_Provided information_:
+ + + + + + +

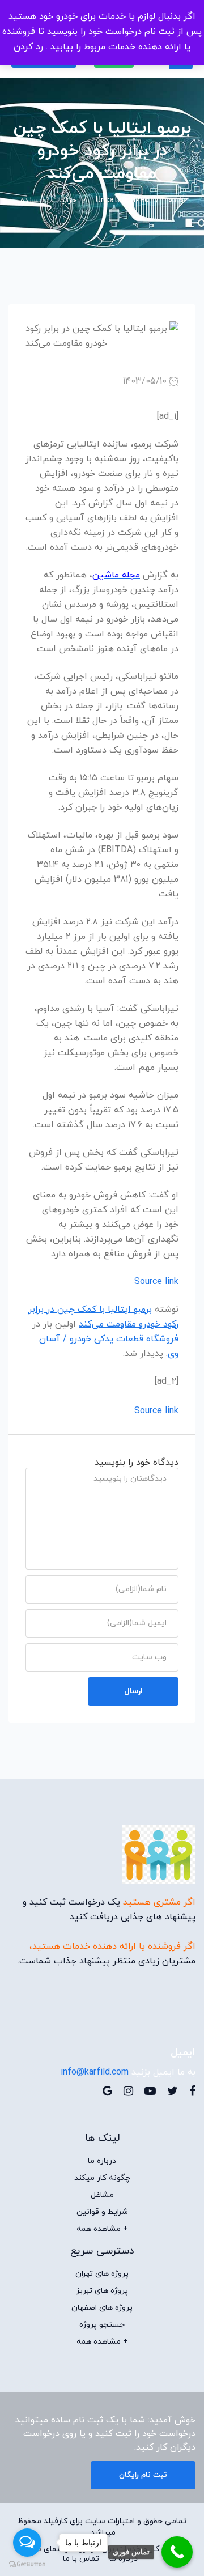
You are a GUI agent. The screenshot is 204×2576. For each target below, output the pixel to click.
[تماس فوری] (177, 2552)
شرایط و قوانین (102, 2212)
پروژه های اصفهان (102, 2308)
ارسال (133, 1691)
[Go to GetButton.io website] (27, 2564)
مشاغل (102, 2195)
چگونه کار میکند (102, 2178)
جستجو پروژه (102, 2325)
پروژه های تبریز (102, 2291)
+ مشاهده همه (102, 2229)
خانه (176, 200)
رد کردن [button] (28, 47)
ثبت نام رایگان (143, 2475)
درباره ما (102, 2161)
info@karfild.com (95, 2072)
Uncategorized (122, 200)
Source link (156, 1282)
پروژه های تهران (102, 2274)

+ + + + + + +

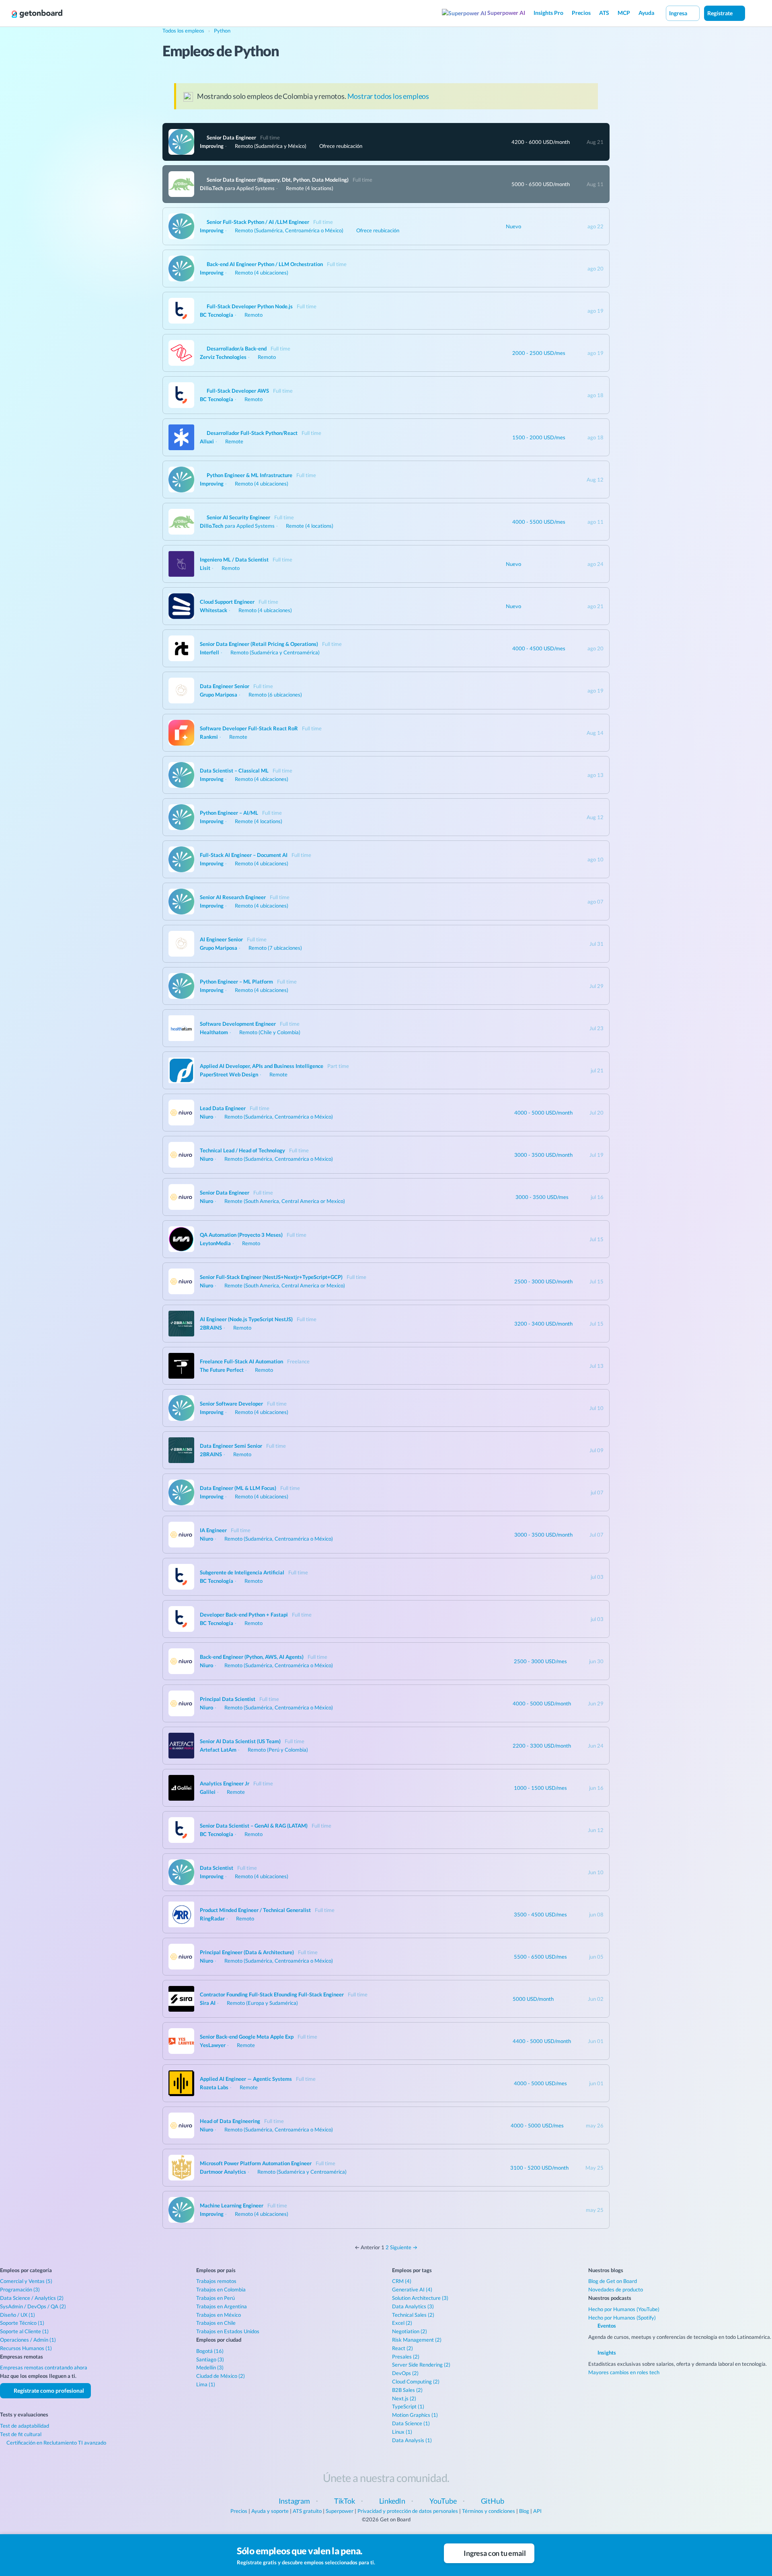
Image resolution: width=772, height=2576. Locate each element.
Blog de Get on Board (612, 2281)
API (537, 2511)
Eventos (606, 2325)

+ + + + + + +

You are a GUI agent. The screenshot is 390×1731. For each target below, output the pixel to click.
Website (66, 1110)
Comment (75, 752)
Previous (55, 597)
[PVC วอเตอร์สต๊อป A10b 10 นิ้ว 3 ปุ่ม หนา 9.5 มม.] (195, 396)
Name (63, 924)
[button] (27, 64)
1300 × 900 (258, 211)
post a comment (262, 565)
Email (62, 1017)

+ + + + + + +

_Task requirements_:
What are the lines above, starting at the one with "چگونه کار میکند (102, 2178)" and ending at the one with "پروژه های تهران (102, 2274)"? Give them again exactly, and only them.

_Task answer_:
چگونه کار میکند (102, 2178)
جستجو پروژه (102, 2325)
پروژه های تبریز (102, 2291)
+ مشاهده همه (102, 2229)
خانه (176, 200)
رد کردن [button] (28, 47)
ثبت نام رایگان (143, 2475)
درباره ما (102, 2161)
info@karfild.com (95, 2072)
Uncategorized (122, 200)
Source link (156, 1282)
پروژه های تهران (102, 2274)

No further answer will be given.